- Opening Delimiter -

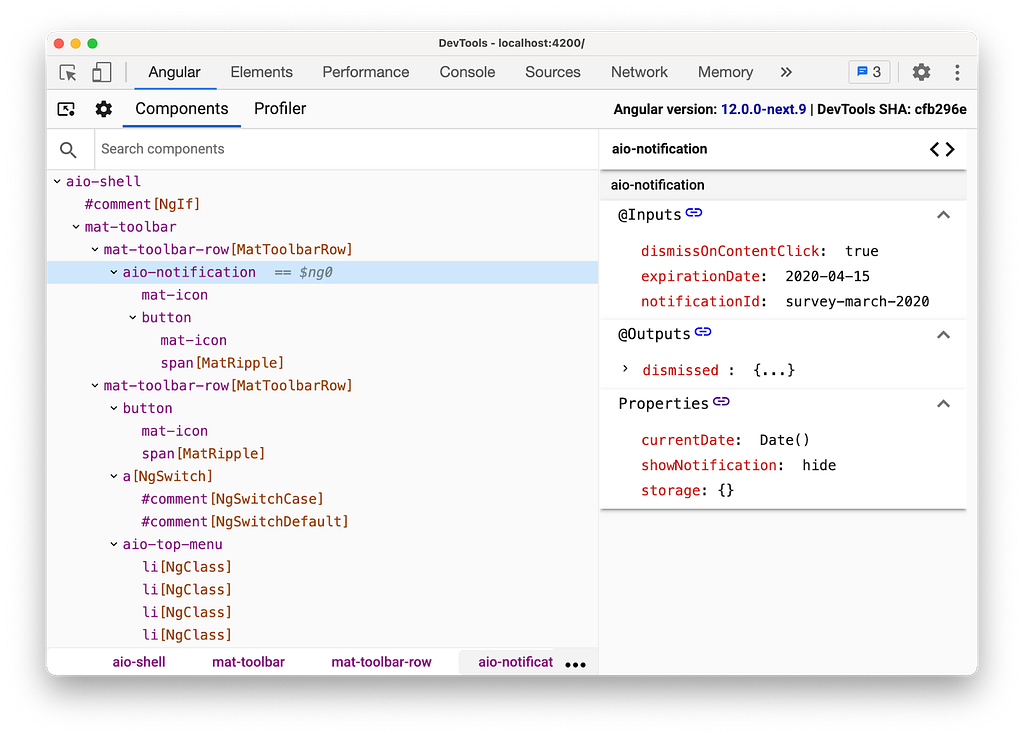Screen dimensions: 1024x737
Task: Click the link icon beside @Inputs
Action: (x=694, y=213)
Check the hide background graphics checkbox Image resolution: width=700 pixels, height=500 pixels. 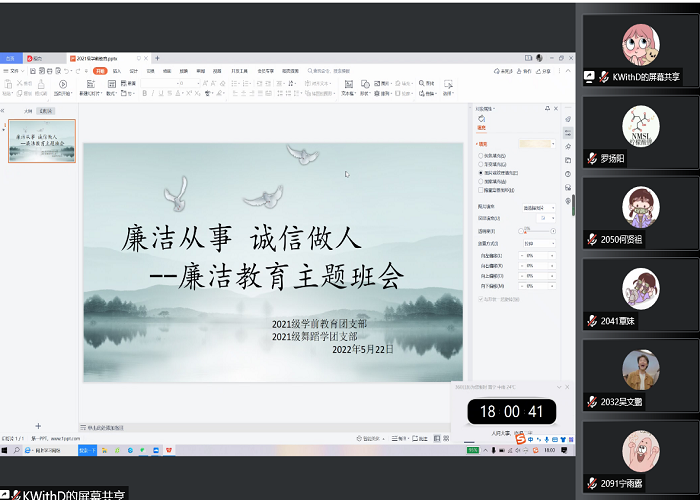point(480,189)
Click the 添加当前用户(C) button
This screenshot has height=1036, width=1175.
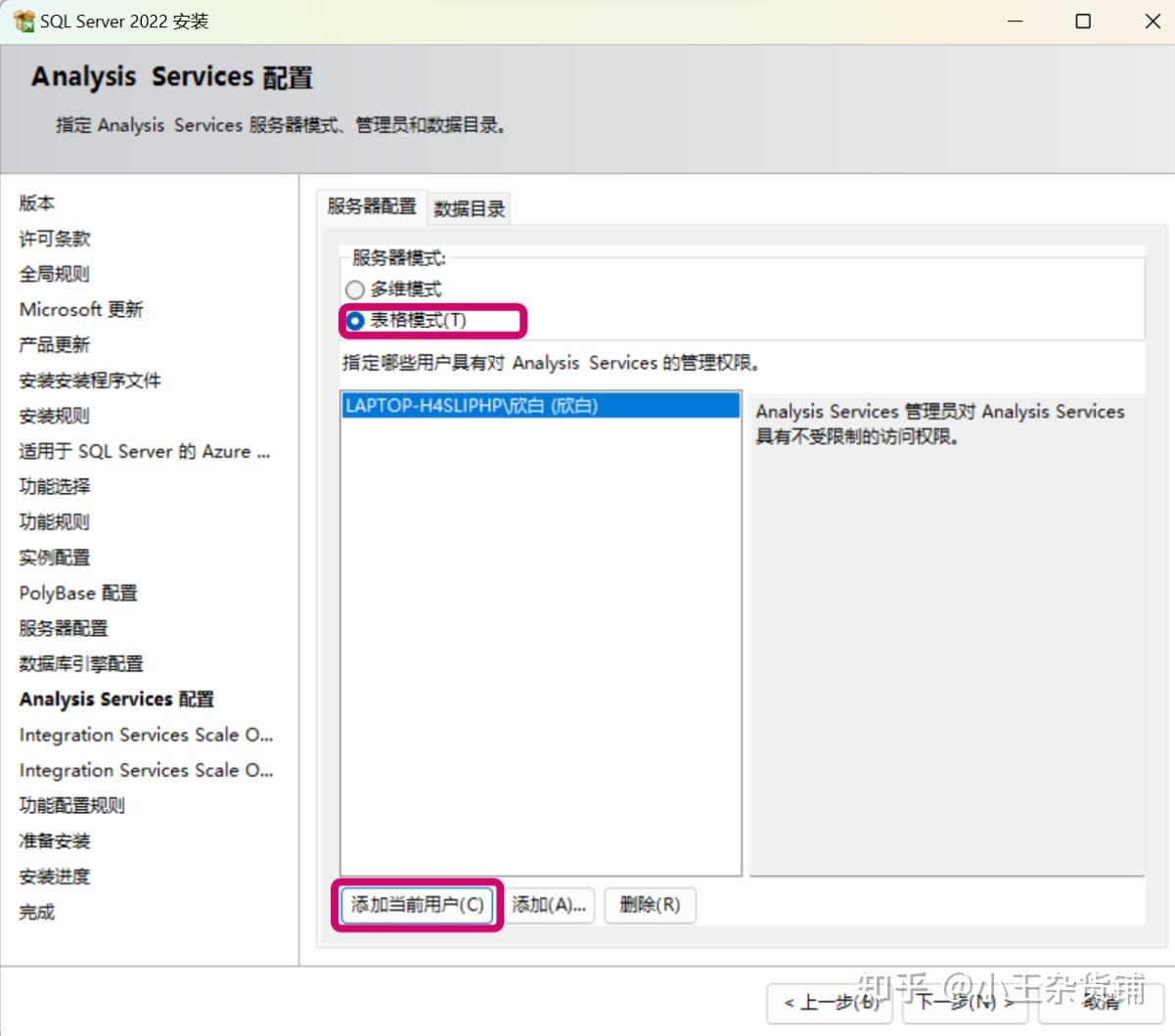coord(416,905)
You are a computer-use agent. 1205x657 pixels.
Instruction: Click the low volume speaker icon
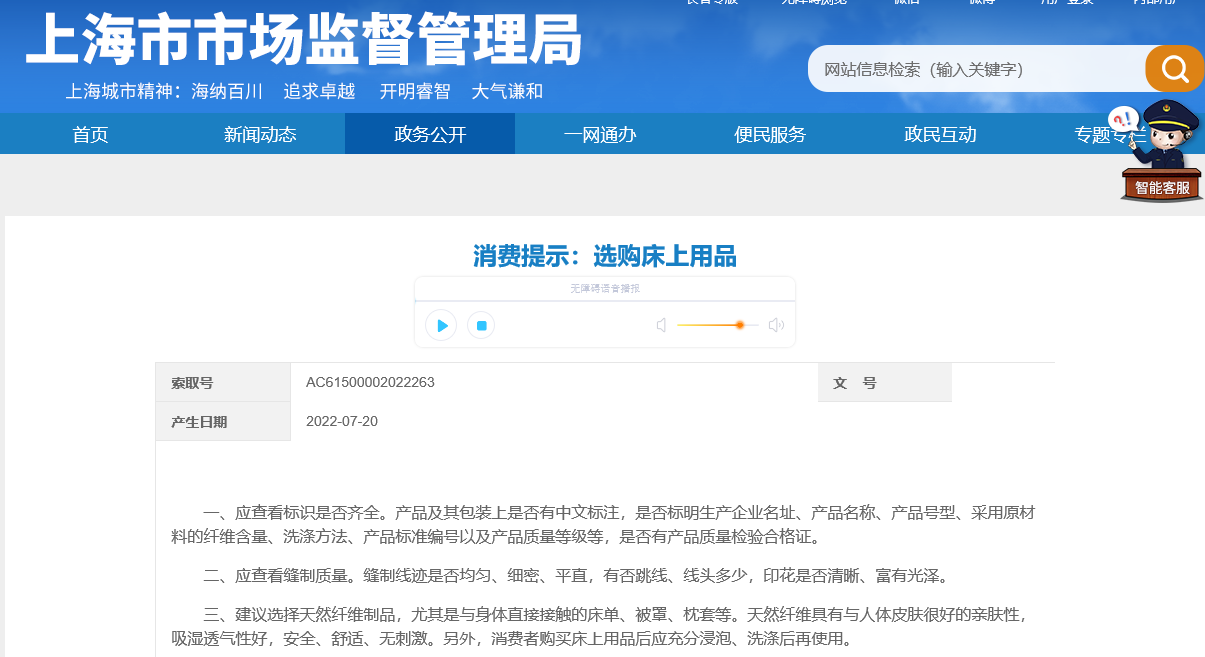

- Closing Delimiter -

--- Exercise ---
Copy out only the lines beginning at the line with "This screenshot has height=1036, width=1175." and ending at the last line of the entries. Keep them exact; drop pictures.

--- Result for this task ---
This screenshot has height=1036, width=1175.
coord(416,905)
You are a computer-use agent. 1205x657 pixels.
Instruction: Click the low volume speaker icon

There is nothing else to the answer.